Mary Anne Jevons Explained

Mary Anne Jevons, née Roscoe (1795–1845) was an English poet.[1]

Life

Mary Anne Roscoe was born into a Unitarian family at Liverpool on 5 August 1795, the eldest daughter of William Roscoe and Jane Griffies (1757-1824).[1] She was close to her father in her youth, and inherited a good deal of his poetic talent. She contributed to Poems for Youth, by a Family Circle, 1820–1, 2 parts (3rd edition 1841), and wrote Poems by one of the Authors of “Poems for Youth,” &c., 1821, 12mo, pp. 66.

She married Thomas Jevons, an ironmaster, on 23 November 1825. Among their eleven children, several of whom died young, was the economist William Stanley Jevons.[1]

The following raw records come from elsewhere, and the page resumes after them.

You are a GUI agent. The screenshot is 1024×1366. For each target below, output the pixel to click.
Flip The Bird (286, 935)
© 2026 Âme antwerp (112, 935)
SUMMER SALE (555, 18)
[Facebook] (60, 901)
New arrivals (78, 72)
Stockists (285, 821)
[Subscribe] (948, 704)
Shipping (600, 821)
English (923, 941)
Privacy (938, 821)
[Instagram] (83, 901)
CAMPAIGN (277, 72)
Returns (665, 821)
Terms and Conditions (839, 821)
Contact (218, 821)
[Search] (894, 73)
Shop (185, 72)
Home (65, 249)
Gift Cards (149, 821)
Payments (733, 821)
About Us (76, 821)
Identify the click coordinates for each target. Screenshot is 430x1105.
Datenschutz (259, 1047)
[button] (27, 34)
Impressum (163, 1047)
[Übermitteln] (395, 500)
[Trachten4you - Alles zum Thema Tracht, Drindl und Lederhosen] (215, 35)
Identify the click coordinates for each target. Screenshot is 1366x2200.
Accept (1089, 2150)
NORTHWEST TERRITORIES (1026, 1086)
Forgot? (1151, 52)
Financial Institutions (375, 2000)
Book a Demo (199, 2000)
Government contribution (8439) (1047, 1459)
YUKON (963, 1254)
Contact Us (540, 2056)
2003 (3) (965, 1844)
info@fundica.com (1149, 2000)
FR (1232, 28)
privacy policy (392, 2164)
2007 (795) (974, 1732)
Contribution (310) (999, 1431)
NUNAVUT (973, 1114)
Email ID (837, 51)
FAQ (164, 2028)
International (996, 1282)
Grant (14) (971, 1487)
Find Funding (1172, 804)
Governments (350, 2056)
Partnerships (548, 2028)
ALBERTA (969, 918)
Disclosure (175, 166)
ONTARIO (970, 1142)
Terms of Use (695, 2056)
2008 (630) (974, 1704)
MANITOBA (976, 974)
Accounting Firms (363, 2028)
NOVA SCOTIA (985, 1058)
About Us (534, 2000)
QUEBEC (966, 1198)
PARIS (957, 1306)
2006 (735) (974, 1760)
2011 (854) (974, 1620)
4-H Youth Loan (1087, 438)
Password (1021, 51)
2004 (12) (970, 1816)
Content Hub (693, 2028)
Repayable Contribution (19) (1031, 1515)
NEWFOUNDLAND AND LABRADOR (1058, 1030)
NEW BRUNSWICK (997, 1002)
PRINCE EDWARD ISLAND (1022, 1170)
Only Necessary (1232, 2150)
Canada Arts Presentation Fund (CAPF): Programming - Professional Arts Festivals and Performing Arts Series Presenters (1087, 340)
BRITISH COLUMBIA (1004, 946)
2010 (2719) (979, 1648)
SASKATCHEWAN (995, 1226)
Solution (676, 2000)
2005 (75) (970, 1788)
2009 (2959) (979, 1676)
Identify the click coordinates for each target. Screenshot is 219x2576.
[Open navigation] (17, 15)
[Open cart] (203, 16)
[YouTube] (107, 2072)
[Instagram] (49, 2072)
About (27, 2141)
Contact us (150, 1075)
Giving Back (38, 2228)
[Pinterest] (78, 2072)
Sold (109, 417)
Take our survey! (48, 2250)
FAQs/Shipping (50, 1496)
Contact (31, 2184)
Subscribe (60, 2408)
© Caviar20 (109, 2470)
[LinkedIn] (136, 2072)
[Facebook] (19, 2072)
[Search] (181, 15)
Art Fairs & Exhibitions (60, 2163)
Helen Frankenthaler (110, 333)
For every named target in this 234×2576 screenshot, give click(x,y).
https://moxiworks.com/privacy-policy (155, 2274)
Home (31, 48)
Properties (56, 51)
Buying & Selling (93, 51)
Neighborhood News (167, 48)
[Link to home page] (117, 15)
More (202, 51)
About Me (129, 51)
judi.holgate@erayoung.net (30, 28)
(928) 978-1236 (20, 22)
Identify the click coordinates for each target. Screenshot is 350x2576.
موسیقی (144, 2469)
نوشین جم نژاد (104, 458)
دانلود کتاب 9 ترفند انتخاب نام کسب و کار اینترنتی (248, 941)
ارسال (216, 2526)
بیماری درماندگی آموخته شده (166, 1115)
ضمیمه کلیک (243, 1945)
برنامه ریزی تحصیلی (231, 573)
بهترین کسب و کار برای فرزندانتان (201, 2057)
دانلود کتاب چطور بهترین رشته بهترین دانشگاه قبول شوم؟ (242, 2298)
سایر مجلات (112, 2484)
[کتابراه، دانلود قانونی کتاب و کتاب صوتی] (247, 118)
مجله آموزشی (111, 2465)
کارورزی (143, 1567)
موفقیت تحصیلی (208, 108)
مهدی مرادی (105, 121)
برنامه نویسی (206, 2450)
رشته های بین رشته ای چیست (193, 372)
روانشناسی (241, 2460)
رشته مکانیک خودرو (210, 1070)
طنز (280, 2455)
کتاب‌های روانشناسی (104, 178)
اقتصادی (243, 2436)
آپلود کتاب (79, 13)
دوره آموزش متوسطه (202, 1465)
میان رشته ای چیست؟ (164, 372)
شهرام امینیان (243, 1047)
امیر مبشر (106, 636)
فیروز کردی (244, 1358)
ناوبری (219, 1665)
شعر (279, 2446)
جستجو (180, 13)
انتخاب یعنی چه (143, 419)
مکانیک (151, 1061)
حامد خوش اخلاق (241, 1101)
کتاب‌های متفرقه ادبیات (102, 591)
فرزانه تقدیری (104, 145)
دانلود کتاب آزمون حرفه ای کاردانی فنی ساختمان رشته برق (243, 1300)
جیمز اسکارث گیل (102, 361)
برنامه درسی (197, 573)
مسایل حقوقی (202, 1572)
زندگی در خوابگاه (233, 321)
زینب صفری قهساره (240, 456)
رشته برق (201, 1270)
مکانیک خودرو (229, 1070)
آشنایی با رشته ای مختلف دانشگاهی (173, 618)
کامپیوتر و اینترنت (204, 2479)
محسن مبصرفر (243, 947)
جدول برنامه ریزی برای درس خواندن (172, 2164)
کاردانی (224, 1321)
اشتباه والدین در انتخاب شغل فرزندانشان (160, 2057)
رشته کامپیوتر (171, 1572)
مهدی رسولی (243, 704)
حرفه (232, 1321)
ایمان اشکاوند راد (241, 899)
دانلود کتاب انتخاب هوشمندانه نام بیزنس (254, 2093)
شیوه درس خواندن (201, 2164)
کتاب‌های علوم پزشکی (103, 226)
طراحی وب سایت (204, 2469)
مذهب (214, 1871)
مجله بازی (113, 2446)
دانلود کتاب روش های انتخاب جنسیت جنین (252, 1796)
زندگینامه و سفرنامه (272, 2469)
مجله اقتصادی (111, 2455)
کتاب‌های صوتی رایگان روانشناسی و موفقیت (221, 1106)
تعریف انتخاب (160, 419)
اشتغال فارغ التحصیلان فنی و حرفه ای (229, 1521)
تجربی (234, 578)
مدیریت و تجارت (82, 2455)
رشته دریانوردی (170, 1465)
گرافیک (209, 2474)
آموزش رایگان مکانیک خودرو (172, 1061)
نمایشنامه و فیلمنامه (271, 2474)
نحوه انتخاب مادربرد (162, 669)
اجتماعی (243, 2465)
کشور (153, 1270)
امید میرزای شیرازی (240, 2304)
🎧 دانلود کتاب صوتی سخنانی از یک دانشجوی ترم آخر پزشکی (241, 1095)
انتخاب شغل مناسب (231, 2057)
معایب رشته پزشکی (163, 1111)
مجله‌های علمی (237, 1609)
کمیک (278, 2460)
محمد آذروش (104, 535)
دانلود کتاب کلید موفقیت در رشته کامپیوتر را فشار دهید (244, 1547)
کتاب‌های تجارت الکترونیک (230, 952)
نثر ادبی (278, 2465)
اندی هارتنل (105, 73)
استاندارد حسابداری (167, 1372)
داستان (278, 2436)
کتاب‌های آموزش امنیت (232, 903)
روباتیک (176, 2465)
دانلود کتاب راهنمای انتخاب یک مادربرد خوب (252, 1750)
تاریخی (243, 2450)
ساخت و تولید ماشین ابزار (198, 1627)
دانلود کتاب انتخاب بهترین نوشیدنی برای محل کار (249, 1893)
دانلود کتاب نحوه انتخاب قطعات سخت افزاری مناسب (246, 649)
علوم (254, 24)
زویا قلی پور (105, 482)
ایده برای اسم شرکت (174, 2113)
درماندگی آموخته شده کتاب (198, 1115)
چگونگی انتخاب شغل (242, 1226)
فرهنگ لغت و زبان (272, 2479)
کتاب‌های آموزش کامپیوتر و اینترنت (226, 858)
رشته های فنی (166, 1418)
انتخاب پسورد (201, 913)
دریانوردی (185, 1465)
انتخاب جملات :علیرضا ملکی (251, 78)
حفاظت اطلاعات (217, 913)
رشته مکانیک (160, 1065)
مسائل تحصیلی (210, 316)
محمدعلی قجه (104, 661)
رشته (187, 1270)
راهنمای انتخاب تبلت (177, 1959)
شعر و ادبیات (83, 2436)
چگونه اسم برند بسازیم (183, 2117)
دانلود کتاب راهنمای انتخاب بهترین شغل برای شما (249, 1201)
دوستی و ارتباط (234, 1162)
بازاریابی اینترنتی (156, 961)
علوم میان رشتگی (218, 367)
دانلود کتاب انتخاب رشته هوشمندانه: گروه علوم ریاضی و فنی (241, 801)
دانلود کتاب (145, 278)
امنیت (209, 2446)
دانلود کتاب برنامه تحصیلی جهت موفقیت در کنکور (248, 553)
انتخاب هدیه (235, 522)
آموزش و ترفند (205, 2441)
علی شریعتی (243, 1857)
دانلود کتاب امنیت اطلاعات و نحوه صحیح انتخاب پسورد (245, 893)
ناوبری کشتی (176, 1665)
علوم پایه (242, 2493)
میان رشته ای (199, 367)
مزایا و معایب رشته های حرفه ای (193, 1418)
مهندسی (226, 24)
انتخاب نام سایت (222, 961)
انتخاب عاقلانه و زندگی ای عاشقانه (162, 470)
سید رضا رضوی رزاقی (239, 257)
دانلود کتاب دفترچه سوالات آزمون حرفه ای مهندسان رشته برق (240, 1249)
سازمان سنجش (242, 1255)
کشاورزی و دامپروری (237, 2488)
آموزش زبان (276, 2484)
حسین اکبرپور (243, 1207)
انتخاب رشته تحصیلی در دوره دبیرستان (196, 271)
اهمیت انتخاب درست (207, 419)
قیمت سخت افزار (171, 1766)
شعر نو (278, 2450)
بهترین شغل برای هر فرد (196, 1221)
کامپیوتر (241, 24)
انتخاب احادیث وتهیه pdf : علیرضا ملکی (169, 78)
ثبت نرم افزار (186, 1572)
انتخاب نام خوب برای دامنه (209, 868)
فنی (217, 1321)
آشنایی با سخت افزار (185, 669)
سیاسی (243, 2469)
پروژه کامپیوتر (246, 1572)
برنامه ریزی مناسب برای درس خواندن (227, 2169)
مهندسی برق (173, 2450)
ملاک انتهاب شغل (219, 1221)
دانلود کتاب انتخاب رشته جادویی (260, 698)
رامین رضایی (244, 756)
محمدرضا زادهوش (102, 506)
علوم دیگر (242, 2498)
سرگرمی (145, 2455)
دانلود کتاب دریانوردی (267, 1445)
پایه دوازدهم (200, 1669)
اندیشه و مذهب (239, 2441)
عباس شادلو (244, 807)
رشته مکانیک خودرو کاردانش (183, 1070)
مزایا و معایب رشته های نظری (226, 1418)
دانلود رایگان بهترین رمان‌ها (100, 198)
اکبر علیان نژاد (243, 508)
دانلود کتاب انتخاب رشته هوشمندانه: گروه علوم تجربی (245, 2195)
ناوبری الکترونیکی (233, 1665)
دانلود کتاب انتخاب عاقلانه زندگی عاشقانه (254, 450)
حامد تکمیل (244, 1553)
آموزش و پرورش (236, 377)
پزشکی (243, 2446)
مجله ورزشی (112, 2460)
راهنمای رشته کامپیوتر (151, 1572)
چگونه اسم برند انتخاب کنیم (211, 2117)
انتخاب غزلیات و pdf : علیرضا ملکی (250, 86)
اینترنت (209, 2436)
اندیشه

From 1831 to 1838 she edited The Sacred Offering, a Poetical Annual. As well as members of the Roscoe family, contributors included Anna Letitia Barbauld, Mary Anne Brown, Harriet Martineau, and Lydia Sigourney.[1] Her own contributions were in 1845 collected under the title of Sonnets and other Poems, chiefly Devotional, 8vo, pp. x, 134.

In person, according to her DNB biographer, Jevons was "remarkably handsome, with very fascinating manners".[2] She died at 37 Alfred Place, Bloomsbury on 13 November 1845.[1]

Notes and References

  1. Rosemary Scott, Jevons, Mary Anne (1795–1845), Oxford Dictionary of National Biography, Oxford University Press, 2004; online edn, Jan 2007, accessed 29 July 2013.
  2. Jevons, Mary Anne. Charles William. Sutton. 29. References cited by Sutton: Letters and Journal of W. Stanley Jevons, 1886, p. 2; Gentleman's Magazine, January 1846, p. 103; catalogues of the British Library, the Manchester Free Library and the Liverpool Free Library.